Les bureaux des deux Chambres avaient été définitivement constitués. M. d’Audiffret-Pasquier était président du Sénat, M. Jules Grévy, de la Chambre.

Le 14 mars, le cabinet se présentait devant le parlement. Il était composé de MM. Dufaure, président du Conseil, ministre de la Justice et des Cultes ; Ricard, de l’Intérieur, qui avait échoué aux élections mais que, le lendemain, le Sénat allait élire comme inamovible en remplacement d’un sénateur décédé ; le duc Decazes, des Affaires étrangères ; Waddington, de l’Instruction publique ; Léon Say, des Finances ; Christophle, des Travaux publics ; Teisserenc de Bort, du Commerce ; de Cissey, de la Guerre ; l’amiral Lourichon, de la Marine. M. de Marcère était au sous-secrétariat de l’Intérieur, M. Louis Passy à celui des Finances.

La déclaration du nouveau ministère lui écoutée avec grande attention ; elle était pour ainsi dire incolore, réduite à l’énumération du travail à parachever ou à entreprendre ; elle affirmait le respect de la Constitution votée, sa mise en application loyale, mais elle affirmait aussi la volonté du maréchal de Mac-Mahon de faire respecter les pouvoirs qui lui avaient été personnellement conférés par l’Assemblée nationale ; de défendre l’ordre, la propriété, la famille, la religion. Ce fut une déception profonde pour les républicains des deux Chambres. D’autant plus profonde, cette déception, que le parti républicain était loin d’avoir conservé cette forte unité qui l’avait conduit à la victoire constitutionnelle.
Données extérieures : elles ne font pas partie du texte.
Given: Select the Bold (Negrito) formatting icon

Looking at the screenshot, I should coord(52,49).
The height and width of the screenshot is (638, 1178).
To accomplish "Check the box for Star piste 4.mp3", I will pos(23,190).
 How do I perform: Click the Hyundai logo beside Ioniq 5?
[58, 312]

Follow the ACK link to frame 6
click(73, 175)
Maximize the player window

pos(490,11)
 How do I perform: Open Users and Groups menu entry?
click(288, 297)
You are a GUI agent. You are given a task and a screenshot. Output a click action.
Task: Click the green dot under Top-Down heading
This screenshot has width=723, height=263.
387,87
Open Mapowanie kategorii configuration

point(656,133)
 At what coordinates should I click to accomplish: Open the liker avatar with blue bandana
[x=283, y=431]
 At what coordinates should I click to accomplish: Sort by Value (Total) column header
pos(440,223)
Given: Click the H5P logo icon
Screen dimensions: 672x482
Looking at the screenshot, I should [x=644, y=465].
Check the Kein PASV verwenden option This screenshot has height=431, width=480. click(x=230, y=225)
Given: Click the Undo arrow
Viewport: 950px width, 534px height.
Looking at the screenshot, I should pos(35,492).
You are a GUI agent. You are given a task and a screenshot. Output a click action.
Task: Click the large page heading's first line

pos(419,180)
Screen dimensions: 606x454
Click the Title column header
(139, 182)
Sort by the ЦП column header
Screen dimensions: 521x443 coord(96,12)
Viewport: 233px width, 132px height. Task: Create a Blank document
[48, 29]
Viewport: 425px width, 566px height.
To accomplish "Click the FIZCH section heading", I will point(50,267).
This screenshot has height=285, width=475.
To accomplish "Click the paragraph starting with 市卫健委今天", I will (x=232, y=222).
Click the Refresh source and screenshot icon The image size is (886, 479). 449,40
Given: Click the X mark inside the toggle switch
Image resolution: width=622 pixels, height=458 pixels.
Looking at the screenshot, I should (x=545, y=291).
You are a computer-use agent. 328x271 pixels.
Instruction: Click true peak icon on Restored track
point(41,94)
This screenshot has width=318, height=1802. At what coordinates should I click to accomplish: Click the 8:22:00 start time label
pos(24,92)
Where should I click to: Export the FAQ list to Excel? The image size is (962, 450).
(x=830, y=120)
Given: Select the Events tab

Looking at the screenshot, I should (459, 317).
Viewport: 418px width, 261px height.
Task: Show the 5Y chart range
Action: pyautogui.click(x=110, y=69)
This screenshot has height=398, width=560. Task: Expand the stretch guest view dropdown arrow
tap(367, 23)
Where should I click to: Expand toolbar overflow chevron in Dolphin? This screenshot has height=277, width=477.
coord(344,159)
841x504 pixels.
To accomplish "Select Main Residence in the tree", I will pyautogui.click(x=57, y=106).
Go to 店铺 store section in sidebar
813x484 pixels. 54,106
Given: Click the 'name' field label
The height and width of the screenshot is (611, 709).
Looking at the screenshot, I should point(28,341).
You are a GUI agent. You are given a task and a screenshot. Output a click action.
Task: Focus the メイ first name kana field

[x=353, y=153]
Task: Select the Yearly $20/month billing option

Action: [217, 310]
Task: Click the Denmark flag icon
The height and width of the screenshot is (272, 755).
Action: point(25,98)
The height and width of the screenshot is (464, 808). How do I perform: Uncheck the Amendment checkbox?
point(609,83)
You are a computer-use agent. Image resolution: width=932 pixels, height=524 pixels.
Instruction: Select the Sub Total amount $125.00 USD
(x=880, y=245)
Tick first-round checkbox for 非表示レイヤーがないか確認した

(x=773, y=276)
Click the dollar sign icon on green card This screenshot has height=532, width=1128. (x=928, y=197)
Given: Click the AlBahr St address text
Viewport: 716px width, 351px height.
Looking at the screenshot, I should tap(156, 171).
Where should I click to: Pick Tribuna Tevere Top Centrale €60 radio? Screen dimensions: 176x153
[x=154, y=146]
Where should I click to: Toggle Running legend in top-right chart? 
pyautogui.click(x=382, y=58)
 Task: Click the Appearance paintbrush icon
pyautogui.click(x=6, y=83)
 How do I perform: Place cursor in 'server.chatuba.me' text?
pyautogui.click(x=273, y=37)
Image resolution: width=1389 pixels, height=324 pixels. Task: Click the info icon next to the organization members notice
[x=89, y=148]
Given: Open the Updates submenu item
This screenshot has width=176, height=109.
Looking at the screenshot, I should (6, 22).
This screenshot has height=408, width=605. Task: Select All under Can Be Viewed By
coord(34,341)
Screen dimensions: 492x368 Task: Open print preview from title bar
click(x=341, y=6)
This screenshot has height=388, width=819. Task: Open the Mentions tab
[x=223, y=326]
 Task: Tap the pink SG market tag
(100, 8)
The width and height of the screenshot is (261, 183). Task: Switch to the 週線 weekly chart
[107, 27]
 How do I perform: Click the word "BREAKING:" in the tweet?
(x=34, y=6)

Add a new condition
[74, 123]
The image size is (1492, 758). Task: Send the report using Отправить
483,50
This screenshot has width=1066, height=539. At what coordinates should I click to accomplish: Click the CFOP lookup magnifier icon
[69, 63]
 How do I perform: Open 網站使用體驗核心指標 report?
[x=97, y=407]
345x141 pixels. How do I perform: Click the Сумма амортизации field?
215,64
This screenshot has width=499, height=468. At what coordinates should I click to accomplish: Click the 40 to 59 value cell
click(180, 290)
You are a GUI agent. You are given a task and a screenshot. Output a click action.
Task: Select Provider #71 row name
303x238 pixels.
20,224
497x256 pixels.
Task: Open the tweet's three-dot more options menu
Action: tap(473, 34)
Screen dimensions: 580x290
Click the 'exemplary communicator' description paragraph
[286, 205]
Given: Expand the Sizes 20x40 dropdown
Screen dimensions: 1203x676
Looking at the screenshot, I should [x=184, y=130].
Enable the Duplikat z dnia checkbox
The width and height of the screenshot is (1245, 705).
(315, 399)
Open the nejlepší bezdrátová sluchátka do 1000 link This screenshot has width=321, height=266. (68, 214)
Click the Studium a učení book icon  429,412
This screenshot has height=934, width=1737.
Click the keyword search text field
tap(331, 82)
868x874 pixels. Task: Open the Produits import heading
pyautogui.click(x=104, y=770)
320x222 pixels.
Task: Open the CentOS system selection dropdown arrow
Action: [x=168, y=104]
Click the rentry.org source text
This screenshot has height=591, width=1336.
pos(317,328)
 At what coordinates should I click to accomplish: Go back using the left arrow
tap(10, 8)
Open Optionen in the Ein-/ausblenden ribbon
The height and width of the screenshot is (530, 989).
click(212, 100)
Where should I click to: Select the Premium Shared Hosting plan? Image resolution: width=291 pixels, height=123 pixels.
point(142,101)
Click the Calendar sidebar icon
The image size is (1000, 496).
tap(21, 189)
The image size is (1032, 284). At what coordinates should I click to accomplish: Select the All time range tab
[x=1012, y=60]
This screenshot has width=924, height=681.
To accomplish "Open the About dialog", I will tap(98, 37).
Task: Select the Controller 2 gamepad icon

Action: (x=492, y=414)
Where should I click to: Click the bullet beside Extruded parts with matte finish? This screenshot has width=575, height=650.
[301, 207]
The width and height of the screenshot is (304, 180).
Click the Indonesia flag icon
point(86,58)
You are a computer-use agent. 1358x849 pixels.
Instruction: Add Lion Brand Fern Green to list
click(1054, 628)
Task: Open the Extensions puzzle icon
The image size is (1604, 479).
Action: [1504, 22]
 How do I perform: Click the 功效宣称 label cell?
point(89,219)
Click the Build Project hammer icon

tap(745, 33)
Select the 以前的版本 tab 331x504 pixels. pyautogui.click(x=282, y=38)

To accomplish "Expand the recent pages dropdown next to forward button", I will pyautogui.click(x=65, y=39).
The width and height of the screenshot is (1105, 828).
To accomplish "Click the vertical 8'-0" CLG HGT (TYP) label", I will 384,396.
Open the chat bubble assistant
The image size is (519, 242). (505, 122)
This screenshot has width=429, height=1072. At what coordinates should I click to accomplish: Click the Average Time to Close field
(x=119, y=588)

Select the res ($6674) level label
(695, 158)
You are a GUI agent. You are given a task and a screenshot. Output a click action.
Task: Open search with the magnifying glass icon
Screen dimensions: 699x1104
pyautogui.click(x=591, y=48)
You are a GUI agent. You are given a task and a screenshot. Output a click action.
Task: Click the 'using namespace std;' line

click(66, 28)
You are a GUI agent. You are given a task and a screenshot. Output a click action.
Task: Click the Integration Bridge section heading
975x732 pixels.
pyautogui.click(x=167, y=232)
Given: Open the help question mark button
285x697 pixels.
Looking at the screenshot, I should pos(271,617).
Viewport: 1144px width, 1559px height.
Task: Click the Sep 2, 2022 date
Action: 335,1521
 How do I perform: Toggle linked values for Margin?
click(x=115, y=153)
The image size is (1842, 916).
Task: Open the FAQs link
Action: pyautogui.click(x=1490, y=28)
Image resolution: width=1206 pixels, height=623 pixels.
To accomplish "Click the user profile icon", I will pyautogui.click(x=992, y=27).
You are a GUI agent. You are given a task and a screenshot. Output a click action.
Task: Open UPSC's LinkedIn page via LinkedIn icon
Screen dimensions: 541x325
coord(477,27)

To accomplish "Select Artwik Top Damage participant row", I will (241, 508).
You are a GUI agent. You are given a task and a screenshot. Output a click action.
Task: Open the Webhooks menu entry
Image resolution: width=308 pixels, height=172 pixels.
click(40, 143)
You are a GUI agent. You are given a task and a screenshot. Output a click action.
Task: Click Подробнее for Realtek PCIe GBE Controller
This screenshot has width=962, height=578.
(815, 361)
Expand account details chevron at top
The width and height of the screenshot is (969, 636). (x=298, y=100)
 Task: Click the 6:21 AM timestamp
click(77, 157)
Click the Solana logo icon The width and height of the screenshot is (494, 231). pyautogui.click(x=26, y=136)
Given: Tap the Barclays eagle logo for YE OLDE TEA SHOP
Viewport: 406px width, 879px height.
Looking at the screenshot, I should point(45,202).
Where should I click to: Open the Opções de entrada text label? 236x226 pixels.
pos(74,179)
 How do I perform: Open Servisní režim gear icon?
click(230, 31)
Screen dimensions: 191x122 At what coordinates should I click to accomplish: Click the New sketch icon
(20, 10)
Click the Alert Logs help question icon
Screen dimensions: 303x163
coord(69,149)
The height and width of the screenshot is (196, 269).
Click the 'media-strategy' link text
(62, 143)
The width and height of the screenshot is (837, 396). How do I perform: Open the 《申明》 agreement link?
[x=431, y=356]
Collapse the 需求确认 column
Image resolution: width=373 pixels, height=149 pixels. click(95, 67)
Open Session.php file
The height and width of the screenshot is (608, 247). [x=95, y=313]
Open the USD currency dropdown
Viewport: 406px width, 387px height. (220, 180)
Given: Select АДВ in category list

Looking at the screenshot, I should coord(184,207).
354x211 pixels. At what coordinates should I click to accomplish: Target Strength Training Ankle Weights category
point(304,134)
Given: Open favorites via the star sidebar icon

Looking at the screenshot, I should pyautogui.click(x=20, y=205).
Nous avons eu l’occasion de le constater durant la campagne électorale, des divergences très nettes s’étaient accusées dans le parti dont la direction semblait échapper à M. Gambetta ; le Centre-gauche reprenait ses hésitations, ses timidités ; l’Extrême-gauche, quoique minorité, représentait une force d’appoint relativement considérable ; la Gauche proprement dite allait peu à peu se disloquer, une fraction restant fidèle à Gambetta, l’autre devant subir l’influence de M. Jules Ferry. Enfin, M. Thiers lui-même, malgré un effacement volontaire, allait exercer une action oblique très appréciable. Les Droites étaient aussi fort divisées, non toutefois autant que dans l’Assemblée nationale, car le parti légitimiste était pour ainsi dire réduit à presque rien. Au Sénat, seulement, il formait un petit groupe, grâce à l’appui qui lui avait été donné par les républicains, lors de l’élection des inamovibles.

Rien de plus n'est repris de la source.